150 détenus ont été formés à l’usage de ces toilettes, à leur entretien, à la collecte des déchets et à leur transformation en lombricompost. Certains ont appris à élever des vers de terre ; d’autres ont acquis des compétences en maraîchage. Cette formation pratique a eu un effet inattendu mais puissant : un changement de comportement collectif.
 

"J'ai pu trouver un débouché à ma sortie de prison grâce à cette initiative des toilettes écologiques"
Issa Tidjani, ancien détenu
A man in a white traditional outfit with brown accents stands outdoors, smiling confidently.

Ancien détenu devenu représentant de l'ONG ESSED

UNDP-TChad/Aristide D

La grande majorité des participants ont montré une véritable appropriation du matériel. Ils ont cessé de voir la gestion des déchets comme une corvée dégradante, pour la considérer comme une responsabilité utile, une voie vers l’autonomie. La cellule n’est plus seulement un espace de détention, mais devient aussi un lieu de production, de savoir-faire, et même d’espoir.

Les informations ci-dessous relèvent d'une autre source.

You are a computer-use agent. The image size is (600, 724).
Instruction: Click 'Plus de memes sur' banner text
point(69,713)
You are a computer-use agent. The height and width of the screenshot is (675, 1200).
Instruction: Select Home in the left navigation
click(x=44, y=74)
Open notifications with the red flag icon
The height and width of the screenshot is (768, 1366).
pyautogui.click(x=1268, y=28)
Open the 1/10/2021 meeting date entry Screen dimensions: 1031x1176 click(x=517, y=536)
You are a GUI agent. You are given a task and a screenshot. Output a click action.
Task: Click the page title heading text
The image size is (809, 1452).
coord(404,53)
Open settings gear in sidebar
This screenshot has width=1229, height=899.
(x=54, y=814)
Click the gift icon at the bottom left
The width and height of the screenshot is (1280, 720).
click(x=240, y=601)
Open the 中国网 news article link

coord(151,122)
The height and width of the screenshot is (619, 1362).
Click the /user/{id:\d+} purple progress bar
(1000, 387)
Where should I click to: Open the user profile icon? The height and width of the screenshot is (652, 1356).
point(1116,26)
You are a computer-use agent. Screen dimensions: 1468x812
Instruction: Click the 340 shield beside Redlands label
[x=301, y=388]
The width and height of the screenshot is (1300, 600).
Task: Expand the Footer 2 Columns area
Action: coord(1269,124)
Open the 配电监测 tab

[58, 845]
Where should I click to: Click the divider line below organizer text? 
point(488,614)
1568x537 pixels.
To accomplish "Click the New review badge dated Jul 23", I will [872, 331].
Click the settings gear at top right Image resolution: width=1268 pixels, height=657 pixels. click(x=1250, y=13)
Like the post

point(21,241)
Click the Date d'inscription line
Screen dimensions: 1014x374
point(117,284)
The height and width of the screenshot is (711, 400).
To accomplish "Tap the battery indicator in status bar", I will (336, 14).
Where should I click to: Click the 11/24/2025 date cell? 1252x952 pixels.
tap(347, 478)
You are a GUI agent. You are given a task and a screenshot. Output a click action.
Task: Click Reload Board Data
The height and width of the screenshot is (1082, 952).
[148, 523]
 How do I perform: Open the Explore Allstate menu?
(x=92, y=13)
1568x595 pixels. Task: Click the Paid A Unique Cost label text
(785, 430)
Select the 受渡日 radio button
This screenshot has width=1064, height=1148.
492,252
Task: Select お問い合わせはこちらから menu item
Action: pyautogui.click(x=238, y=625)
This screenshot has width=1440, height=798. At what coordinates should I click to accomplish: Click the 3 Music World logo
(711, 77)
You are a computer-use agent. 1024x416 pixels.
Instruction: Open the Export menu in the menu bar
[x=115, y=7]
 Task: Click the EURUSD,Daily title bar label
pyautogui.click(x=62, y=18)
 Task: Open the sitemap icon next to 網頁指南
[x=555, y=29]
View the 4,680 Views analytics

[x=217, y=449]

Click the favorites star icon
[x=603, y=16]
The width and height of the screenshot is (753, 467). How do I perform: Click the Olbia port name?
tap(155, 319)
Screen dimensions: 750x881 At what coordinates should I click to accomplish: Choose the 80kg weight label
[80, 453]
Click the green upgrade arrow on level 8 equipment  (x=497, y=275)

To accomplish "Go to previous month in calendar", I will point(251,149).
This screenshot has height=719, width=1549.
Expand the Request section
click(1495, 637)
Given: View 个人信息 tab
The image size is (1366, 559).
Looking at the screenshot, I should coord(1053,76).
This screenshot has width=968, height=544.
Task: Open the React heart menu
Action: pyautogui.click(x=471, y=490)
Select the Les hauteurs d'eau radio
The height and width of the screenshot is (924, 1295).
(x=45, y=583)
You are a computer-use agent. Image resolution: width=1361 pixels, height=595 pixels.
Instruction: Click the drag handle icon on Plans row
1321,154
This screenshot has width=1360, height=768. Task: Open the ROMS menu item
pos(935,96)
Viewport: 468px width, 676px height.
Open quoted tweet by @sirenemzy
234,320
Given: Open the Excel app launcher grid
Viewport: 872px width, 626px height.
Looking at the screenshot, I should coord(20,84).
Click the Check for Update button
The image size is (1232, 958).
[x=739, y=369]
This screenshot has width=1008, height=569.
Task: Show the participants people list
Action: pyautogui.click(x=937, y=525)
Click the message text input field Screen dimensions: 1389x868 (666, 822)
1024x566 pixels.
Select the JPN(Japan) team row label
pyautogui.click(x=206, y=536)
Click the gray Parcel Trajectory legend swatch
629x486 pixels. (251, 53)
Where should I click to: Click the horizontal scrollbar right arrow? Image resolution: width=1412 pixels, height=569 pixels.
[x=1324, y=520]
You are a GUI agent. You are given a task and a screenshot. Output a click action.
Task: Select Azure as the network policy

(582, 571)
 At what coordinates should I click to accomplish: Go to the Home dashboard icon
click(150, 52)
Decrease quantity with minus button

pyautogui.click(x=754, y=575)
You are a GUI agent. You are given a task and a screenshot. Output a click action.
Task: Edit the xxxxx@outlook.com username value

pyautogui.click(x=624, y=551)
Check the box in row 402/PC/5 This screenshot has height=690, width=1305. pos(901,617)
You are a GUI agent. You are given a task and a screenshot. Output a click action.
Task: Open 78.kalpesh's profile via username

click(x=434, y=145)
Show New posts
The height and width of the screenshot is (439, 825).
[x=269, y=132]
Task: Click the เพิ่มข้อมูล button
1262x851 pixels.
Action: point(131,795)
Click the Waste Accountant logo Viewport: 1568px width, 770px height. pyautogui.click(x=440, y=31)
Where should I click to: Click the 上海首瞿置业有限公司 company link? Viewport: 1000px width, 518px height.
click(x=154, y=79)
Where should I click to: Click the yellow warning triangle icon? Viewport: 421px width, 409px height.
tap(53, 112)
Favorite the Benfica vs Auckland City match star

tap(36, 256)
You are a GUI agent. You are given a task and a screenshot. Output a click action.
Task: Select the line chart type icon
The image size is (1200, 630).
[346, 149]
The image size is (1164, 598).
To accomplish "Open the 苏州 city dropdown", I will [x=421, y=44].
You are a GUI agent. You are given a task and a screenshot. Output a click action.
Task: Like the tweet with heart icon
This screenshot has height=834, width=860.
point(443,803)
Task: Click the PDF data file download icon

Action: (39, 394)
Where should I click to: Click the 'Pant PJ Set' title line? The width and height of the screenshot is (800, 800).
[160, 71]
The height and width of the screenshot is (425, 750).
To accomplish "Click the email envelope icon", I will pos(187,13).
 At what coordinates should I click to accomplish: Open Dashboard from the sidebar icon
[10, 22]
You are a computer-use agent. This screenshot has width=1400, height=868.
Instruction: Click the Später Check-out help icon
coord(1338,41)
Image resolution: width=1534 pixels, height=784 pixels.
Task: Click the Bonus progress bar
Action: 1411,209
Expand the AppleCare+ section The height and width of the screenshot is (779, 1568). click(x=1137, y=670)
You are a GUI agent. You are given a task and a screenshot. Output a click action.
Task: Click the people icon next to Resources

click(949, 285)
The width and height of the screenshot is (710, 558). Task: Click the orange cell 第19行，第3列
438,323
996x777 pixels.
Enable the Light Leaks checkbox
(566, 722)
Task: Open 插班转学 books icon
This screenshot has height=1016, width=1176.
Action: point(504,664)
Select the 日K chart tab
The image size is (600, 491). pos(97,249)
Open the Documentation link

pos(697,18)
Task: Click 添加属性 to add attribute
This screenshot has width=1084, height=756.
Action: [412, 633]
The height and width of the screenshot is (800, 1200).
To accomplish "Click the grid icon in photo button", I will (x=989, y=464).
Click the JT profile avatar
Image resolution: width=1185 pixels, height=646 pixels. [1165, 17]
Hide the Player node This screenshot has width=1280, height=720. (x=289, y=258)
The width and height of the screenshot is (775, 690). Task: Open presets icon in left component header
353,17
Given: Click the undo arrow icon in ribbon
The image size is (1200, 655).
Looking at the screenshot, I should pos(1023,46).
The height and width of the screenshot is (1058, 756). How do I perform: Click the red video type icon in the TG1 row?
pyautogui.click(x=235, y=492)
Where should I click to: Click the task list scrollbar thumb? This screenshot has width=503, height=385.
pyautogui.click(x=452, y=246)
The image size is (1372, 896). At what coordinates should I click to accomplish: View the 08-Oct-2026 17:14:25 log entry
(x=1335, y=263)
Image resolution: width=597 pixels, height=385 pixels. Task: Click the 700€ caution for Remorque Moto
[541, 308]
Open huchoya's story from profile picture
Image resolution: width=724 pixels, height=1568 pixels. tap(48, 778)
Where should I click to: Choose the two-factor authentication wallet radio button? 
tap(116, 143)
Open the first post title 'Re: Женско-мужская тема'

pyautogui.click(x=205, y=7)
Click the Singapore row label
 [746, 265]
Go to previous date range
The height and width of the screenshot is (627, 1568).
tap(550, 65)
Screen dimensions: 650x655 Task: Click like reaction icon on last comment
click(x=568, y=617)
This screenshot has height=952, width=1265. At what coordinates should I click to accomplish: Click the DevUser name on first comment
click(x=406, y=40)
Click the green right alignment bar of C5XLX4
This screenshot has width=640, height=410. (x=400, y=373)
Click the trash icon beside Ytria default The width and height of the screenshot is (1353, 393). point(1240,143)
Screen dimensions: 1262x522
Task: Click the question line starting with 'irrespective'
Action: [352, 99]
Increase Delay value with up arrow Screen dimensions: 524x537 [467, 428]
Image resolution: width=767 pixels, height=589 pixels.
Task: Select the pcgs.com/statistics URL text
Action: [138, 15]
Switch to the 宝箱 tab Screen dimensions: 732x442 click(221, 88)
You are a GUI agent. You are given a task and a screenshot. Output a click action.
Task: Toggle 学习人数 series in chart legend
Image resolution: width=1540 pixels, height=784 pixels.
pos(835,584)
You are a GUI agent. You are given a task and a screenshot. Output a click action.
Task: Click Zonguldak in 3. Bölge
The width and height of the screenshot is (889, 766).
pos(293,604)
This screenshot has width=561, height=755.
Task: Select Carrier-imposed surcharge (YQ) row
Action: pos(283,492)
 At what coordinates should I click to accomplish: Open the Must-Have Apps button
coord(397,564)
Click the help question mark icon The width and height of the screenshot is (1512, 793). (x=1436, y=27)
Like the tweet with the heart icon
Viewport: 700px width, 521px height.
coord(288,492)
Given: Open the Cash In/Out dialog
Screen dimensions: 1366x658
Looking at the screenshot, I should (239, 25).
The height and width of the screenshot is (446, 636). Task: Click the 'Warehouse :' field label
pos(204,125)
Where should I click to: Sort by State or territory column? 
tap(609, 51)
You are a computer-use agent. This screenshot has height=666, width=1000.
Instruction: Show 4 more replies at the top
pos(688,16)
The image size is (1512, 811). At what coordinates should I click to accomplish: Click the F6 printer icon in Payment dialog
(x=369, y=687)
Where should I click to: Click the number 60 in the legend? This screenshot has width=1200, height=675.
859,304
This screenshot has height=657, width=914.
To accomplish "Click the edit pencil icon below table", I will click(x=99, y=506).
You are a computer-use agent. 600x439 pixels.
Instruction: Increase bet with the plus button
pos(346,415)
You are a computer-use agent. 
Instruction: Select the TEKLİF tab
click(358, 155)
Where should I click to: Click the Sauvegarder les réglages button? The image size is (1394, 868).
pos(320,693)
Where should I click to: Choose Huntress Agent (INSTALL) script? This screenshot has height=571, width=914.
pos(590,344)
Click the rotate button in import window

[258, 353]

À travers cette démarche, le projet touche au cœur même de la réinsertion. Il redonne confiance aux détenus, améliore leur santé, diversifie leur alimentation grâce aux cultures sur place, et leur ouvre des perspectives d’avenir. Demain, ces hommes pourront fonder une coopérative, devenir des agriculteurs urbains ou tout simplement, des citoyens actifs d’un changement durable comme en témoigne Issa Tidjani, ancien détenu, aujourd’hui représentant de l'ONG ESEDD, qui fait de cette activité un métier de son retour à la normalité. "La prison au Tchad n'est pas facile, même après avoir purger votre peine, c'est encore difficile de se réinsérer dans la vie. Grace à cette formation sur la transformation des déchets en composte, j'ai pu trouver un débouché à ma sortie de prison. C'est une chance pour moi." confie-t-il. Ce projet, pourtant limité à deux maisons d’arrêt, interroge aussi le rôle de l’État et des politiques pénitentiaires. Il prouve qu’il est possible et nécessaire de repenser la prison non pas comme un gouffre à ressources, mais comme un lieu d’innovation sociale. 


En investissant dans la dignité, on récolte plus que de l’engrais : on sème la paix, la cohésion sociale et l’avenir.